I have now heard a story several times over the past week that a particular town in Florida which was given some swans by Her Majesty Queen Elizabeth II, now has a surfeit of inbred swans due to excessive woo-hooing by ever increasingly inbred swans. In 60 years, the increasingly inbred swans have become so numerous that they are now considered to be their own subspecies of below intelligence swans.
This town wants to get rid of them because they have now reached a pest population size and so the town wants to desperately give them away (which presumably will just lead to extra swan woo-hooing and a pest population somewhere else) or setting up a harvesting program so that people can eat them.
As they are now American inbred swans, they aren't covered by the law which applies in the Commonwealth that swans remain the property of the monarch (and by extension can only really be eaten by the monarch and their swan banquets) and so I can see no legal disability for a full on 11 secret herbed and spiced festival of Florida Fried Swan. Of course also speaking as both a barbarian and a commoner, I also see the potential for that other oft overlooked solution that we out here in the antipodes have invented; the Thunderdome.
This is where I will confess that I only have a vague idea about what any of the Mad Max films are about and to be honest, I'm not particularly all that bothered to find out either. I am already prejudiced against this Angry Maximillion person because one of the things that I am aware of is that he wasted a perfectly good Ford Falcon Coupe by not taking it to Bathurst to compete in the famous 1000 kilometer motor race.
The other thing that I have only a vague idea about what concepts are in the Mad Max films, is the idea of the Thunderdome which I guess is when you put various kinds of things up against each other in an enclosed metal cage to fight each other. That brings me to guessing that what is needed in Florida is Bird Thunderdome.
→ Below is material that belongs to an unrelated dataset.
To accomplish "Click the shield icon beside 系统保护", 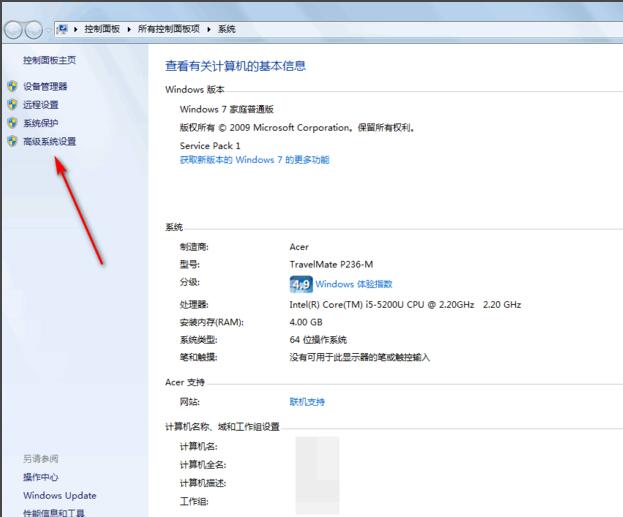I will point(12,123).
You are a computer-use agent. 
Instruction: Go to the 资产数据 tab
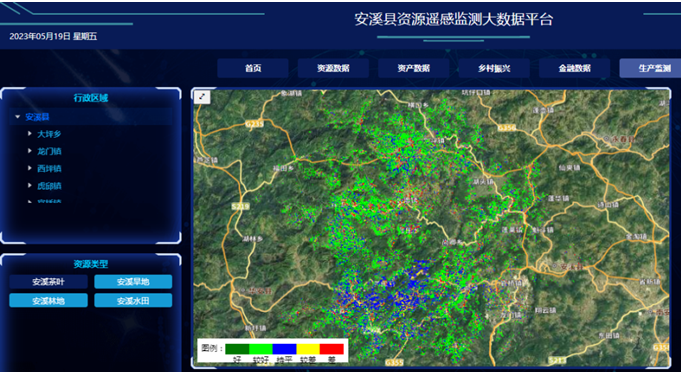click(413, 68)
Bird Thunderdome by my estimation is where you have about 20 different kinds of vaguely posh birds fighting each other in a cage until one of them is the winner. Admittedly, I don't think that I'd find this particularly enjoyable to watch and I also don't think that I would have found cock fighting or bear baiting all that enjoyable to watch either. I also think that many of the contests would be foregone conclusions; with birds of prey having a distinct advantage when it comes to having the necessary weapons to fight. A humble turkey would suffer at the talons of an eagle; while the two prehistoric murder birds of the emu and cassowary would go on a tear.
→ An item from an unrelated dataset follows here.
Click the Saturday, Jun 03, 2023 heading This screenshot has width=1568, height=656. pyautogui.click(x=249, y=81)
At this point you're probably wishing some kind of horrible horribleness upon me for imagining such a disgusting scenario and you'd be justified in doing so and so I feel the need to point out that I am currently involved in a daily involuntary Bird Thunderdome scenario.
I live by a creek and have to pass underneath some very tall trees on my way to the train station. As it is springtime in Australia, that means that we alternate between freezing temperatures with rain and being burned alive as the mercury heads beyond the unpleasant side of triple digits Fahrenheit. I can imagine that if you are a bird that that would make you very angry indeed and that probably explains why I am the current undeclared enemy of many magpies. They have drawn blood twice this year. I imagine that magpies would actually quite enjoy a Bird Thunderdome scenario and that's why they are actively looking for practice, just in case they get their opportunity.
Speaking again of the subject of swans in the Bird Thunderdome though, swans are notoriously angry birds. Although they look as graceful as the Superb Ibis (which suffers from bad marketing as rival bird propaganda has besmirched their reputation with the moniker of "Bin Chicken"), swans have a habit of playing in their own cruel game of menace for fun. That's the reason cited as to why they need to be cleared out because their excessive woo-hooing and menacing has pushed out native Floridian birds who just want to loll about on the beach, meander through the swamps and bayous, and occasionally go to Daytona to watch car racing.
If someone could write a letter to the swans threatening them with the prospect of Bird Thunderdome (swans don't have access to the internet and so sending them an email is pointless) then they might get the message and leave. If not, then they're just going to continue to woo-hoo and menace because these increasingly inbred swans are perfectly happy just where they are.